Haidy Geismar on her new book, Museum Object Lessons for the Digital Age

Museum Object Lessons for the Digital Age Cover

https://www.ucl.ac.uk/ucl-press/browse-books/museum-object-lessons-for-the-digital-age

Interview by Joshua Bell

Joshua Bell: Your book is a manifesto of sorts of what the digital – as a relatively new domain – does for more traditional objects in museums, how the digital as a different constitution of relations is and isn’t unique, what the digital does (and doesn’t do) to our understanding of heritage, and how by engaging with these relations and configurations we can begin to see museums anew. Could you comment on what prompted you to write this book?

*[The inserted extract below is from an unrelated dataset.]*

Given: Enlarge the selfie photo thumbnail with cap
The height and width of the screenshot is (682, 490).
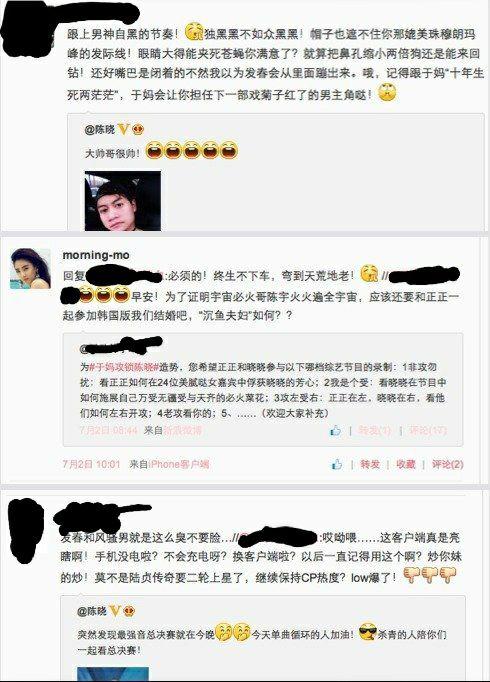Looking at the screenshot, I should click(x=123, y=201).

Haidy Geismar: Over the course of my research career, since starting in around 2000, almost all the practices I have been involved with in museums have migrated into the digital: collecting and archiving, discussions about property rights, community and artist interventions, and new forms of display, are all increasingly situated within digital media. I was struck however by the lack of continuity between previous practices and these new digital projects. There seemed to be an assumption that the digital provided “a way out”, particularly for the complex legacy of the ethnographic collection. My own empirical observations however, were showing how many digital projects were in fact reproducing concepts and issues that already existed.  The case of digital repatriation is a great example, which you explored in a great series of workshops that you and Kim Christen convened at the Smithsonian which was published in the collection “After the Return”. Digital repatriation burst out of the reproductive affordances of digital media and was quickly embraced as a way for museums to redeem themselves by sharing collections and supposedly giving up sovereignty or ownership over indigenous cultures. As the papers in your collection explore, this promise was not always borne out in practice. Instead the digital came to afford a continued negotiation between source communities and museums/archives, and it became yet another site of contested sovereignty, in which the history of collecting, and of colonialism, could not be forgotten. I wanted to write a book that tracked between the digital and the analogue and argued for a ethnographic perspective on the digital that placed it in a context beyond its own.